Since this is pure python (the binding is done via cffi), no linking is necessary. There is no cmake because there is no C/C++ to build. The build is handled by setuptools.

However, we need our C++ library to be available at runtime. Again, conda handles this dependency. Here is the relevant section in ags_example_py_wrapper_0.1.0/meta.yaml:

requirements:
  build:
    - python
    - setuptools

  run:
    - python
    - numpy 1.8.2
    - cffi
    - ags_example_cpp_lib

Assuming you've already cloned this repo (that you are reading):

git clone https://github.com/ActivisionGameScience/ags_conda_recipes.git
cd ags_conda_recipes

you can build the package in seconds:

conda build ags_example_py_wrapper-0.1.0

The new tarball, located in ~/miniconda/conda-bld/linux-64/, can be added to your behind-the-firewall conda repository like the others:

cp ~/miniconda/conda-bld/ags_example_py_wrapper-0.1.0.tar.bz2 /some/path/pkgs_inhouse/linux-64
cd /some/path/pkgs_inhouse/linux-64
conda index

and installed the conda way:

conda install ags_example_py_wrapper
ipython
    In[0]: from ags_py_blosc_wrapper import BloscWrapper
    In[1]: b = BloscWrapper()

    ...

See the README for usage instructions.

License

All files are licensed under the BSD 3-Clause License as follows:

Copyright (c) 2015, Activision Publishing, Inc.
All rights reserved.

Redistribution and use in source and binary forms, with or without modification, are permitted provided that the following conditions are met:

1. Redistributions of source code must retain the above copyright notice, this list of conditions and the following disclaimer.

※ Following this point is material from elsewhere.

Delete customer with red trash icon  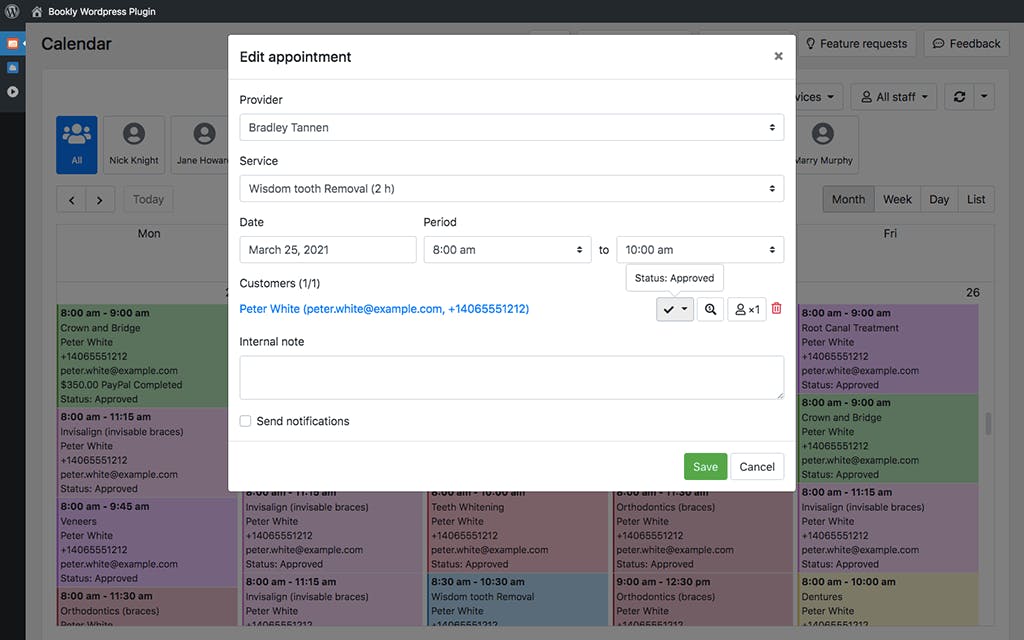click(x=776, y=309)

2. Redistributions in binary form must reproduce the above copyright notice, this list of conditions and the following disclaimer in the documentation and/or other materials provided with the distribution.

3. Neither the name of the copyright holder nor the names of its contributors may be used to endorse or promote products derived from this software without specific prior written permission.

THIS SOFTWARE IS PROVIDED BY THE COPYRIGHT HOLDERS AND CONTRIBUTORS "AS IS" AND ANY EXPRESS OR IMPLIED WARRANTIES, INCLUDING, BUT NOT LIMITED TO, THE IMPLIED WARRANTIES OF MERCHANTABILITY AND FITNESS FOR A PARTICULAR PURPOSE ARE DISCLAIMED. IN NO EVENT SHALL THE COPYRIGHT HOLDER OR CONTRIBUTORS BE LIABLE FOR ANY DIRECT, INDIRECT, INCIDENTAL, SPECIAL, EXEMPLARY, OR CONSEQUENTIAL DAMAGES (INCLUDING, BUT NOT LIMITED TO, PROCUREMENT OF SUBSTITUTE GOODS OR SERVICES; LOSS OF USE, DATA, OR PROFITS; OR BUSINESS INTERRUPTION) HOWEVER CAUSED AND ON ANY THEORY OF LIABILITY, WHETHER IN CONTRACT, STRICT LIABILITY, OR TORT (INCLUDING NEGLIGENCE OR OTHERWISE) ARISING IN ANY WAY OUT OF THE USE OF THIS SOFTWARE, EVEN IF ADVISED OF THE POSSIBILITY OF SUCH DAMAGE.